- Japanese LaserDisc cover
- The Making of 'Star Wars' ....as told by C-3PO and R2-D2
- Genre: TV Special/Documentary
- Written by: Richard Schickel
- Directed by: Robert Guenette
- Presented by: Anthony Daniels
- Narrated by: William Conrad
- Composer: John Williams
- Country of origin: United States
- Original language: English

Production
- Executive producer: Gary Kurtz
- Producer: Robert Guenette
- Editor: N.H. Cominos
- Running time: 49 minutes
- Production companies: 20th Century Fox Television The Star Wars Corporation

Original release
- Network: ABC
- Release: September 16, 1977

= The Making of Star Wars =

The Making of Star Wars is a television special produced by 20th Century Fox Television, which aired on ABC on September 16, 1977. It was written by Richard Schickel and directed and produced by Robert Guenette.

==Synopsis==
Premiering four months after the release of the film, the special was the first Star Wars documentary ever made. The special was hosted by C-3PO (voiced and played by Anthony Daniels) and R2-D2. A voiceover narration was additionally supplied by William Conrad. It features behind-the-scenes footage from Star Wars, and interviews with writer/director George Lucas, producer Gary Kurtz, and castmembers Mark Hamill, Carrie Fisher, Harrison Ford, and Alec Guinness.
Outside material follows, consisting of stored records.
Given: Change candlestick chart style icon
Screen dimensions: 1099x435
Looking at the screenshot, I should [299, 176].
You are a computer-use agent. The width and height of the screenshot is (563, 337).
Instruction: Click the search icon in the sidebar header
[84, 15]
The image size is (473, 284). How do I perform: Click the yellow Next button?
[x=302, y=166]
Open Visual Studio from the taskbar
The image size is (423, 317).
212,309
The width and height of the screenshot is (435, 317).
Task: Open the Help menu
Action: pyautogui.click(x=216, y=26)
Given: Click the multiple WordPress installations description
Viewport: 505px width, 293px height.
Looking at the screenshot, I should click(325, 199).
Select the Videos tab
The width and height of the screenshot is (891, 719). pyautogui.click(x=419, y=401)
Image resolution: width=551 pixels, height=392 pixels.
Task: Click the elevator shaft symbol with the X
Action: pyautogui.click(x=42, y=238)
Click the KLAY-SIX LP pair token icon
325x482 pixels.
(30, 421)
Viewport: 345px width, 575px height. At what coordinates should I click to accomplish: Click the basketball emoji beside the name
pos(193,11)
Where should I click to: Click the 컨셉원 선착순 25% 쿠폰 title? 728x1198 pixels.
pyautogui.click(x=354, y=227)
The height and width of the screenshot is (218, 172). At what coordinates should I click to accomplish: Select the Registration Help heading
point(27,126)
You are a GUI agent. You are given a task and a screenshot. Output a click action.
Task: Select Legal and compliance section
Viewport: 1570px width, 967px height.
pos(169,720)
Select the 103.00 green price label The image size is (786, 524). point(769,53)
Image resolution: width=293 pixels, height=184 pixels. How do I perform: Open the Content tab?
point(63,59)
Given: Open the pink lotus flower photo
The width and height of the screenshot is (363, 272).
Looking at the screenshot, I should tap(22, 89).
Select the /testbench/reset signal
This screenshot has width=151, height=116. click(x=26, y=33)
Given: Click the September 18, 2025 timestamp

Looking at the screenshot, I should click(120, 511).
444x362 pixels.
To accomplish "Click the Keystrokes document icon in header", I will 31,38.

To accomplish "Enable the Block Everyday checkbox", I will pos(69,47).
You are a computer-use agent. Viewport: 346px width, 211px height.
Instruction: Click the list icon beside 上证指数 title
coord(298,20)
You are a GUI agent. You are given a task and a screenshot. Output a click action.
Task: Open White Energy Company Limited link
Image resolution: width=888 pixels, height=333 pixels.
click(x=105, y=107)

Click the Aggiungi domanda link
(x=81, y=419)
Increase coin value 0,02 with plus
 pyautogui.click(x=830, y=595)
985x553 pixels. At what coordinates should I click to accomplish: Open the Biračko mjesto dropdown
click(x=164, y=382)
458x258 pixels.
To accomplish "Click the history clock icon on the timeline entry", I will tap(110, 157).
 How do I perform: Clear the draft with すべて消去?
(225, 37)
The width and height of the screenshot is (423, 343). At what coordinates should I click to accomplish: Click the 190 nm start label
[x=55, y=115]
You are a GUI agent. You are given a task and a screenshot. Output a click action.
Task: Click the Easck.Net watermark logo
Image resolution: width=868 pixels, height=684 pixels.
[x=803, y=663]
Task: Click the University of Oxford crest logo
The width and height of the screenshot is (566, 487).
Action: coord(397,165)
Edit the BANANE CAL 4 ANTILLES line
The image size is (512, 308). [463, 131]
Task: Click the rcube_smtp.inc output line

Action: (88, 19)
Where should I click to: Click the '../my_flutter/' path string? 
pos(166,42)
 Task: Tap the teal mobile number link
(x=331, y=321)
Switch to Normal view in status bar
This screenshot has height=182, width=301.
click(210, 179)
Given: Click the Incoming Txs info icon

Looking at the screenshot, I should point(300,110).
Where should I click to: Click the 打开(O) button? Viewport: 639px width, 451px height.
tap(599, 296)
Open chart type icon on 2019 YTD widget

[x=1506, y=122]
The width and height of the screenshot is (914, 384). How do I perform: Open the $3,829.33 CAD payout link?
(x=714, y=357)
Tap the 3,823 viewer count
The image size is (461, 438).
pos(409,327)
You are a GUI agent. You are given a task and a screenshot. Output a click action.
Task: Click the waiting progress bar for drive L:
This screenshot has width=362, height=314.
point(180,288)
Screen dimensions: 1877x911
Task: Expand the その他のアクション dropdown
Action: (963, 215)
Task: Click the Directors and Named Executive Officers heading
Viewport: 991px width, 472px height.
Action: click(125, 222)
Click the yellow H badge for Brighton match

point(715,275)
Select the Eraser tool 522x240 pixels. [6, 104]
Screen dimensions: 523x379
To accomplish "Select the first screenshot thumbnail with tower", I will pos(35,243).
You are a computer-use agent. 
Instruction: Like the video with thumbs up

Among the behind-the-scenes footage is a brief glimpse of a deleted scene between Luke Skywalker and Biggs Darklighter on Tatooine.

==Home media==
The special was the first Star Wars material to be released to the home video market (in 1979, by Magnetic Video). It was reissued to video in 1980 with a trailer for The Empire Strikes Back, which had been released that year. This trailer was not featured on the DVD box set issued in 2004.

In 1982, it was reissued again by 20th Century Fox on VHS, Betamax, CED, and Laserdisc as part of a double feature with the 1980 special SP FX: The Empire Strikes Back. It was reissued separately in Japan on Laserdisc in 1992, and was reissued as a triple feature with SPFX and the 1983 special Classic Creatures: Return of the Jedi.

The special is included as an additional feature in the Star Wars: The Complete Saga Blu-ray box set, which was released in September 2011.
The version included is the original version with William Conrad's voiceover.

== Alternate version ==
In 1995, an alternate version of the special was released to VHS as a special mail-in offer with Kellogg's to tie in with the last video and laserdisc releases of the original versions of the Star Wars Trilogy. This version is almost identical to the 1977 version but replaces William Conrad's voiceover with that of famed movie trailer announcer Don LaFontaine. This version has not been issued on DVD nor any other format.

Some portions of the special were edited into The Story of Star Wars, a DVD that was issued as a promotional bonus available at Wal-Mart stores for the DVD release of Star Wars: Episode III – Revenge of the Sith in 2005.